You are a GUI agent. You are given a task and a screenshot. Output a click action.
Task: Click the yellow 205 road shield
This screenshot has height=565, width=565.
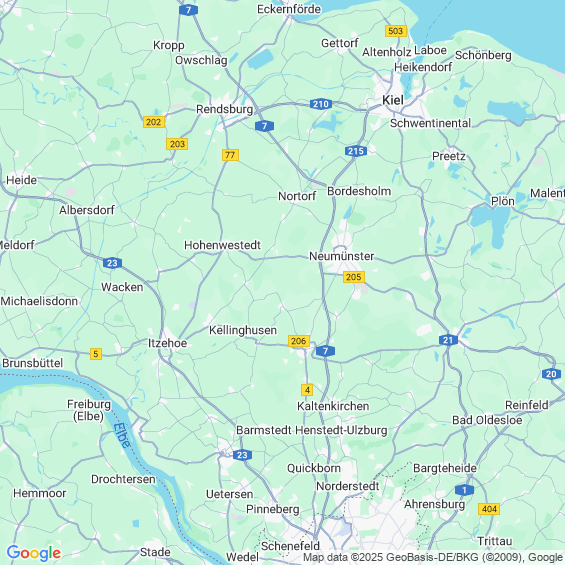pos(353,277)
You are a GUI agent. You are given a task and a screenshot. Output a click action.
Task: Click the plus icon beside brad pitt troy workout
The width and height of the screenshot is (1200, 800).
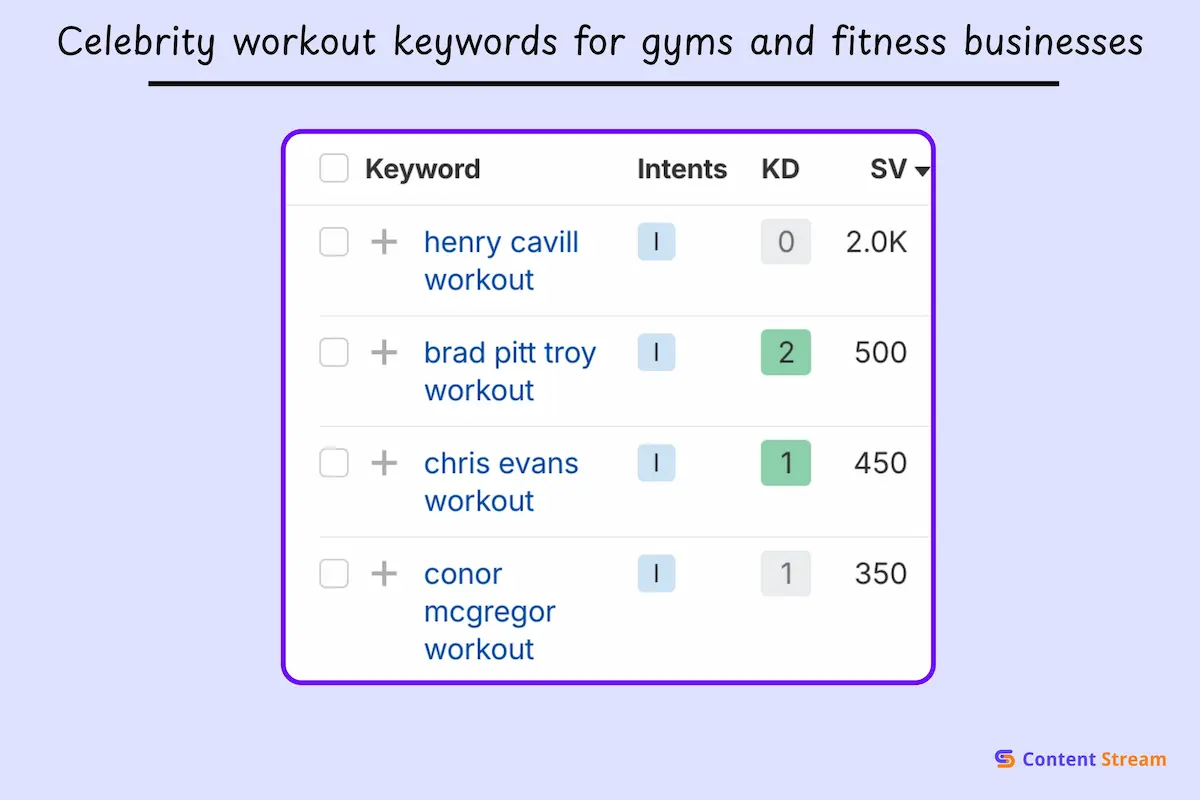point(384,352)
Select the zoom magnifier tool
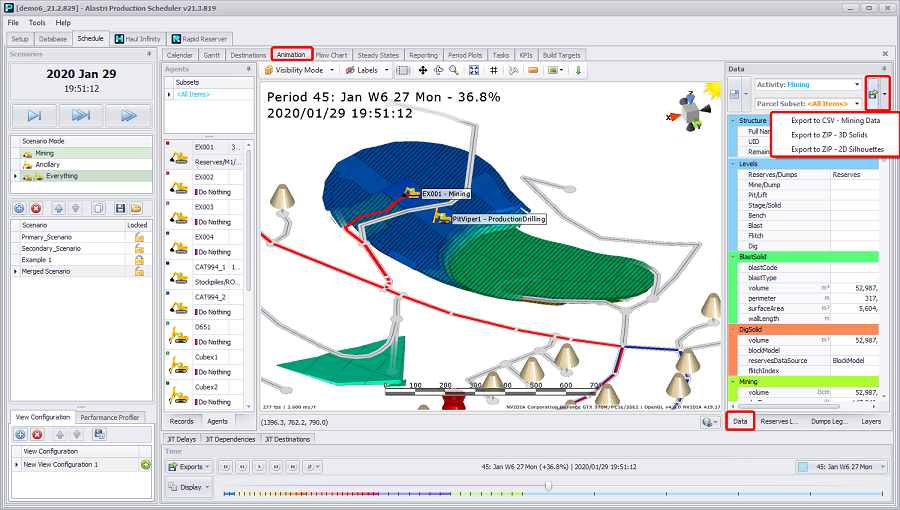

+++

Перепечатайте весь приведенный выше список строка за строкой, ничего не меняя. Изображения в ответ не включайте.

You are a GUI agent. You are given a task and a screenshot. Output a click action.
Task: Click the yellow 205 road shield
This screenshot has height=565, width=565.
pos(353,277)
You are a GUI agent. You are given a task and a screenshot. Output a click action.
Task: Click the plus icon beside brad pitt troy workout
The width and height of the screenshot is (1200, 800).
point(384,352)
Select the zoom magnifier tool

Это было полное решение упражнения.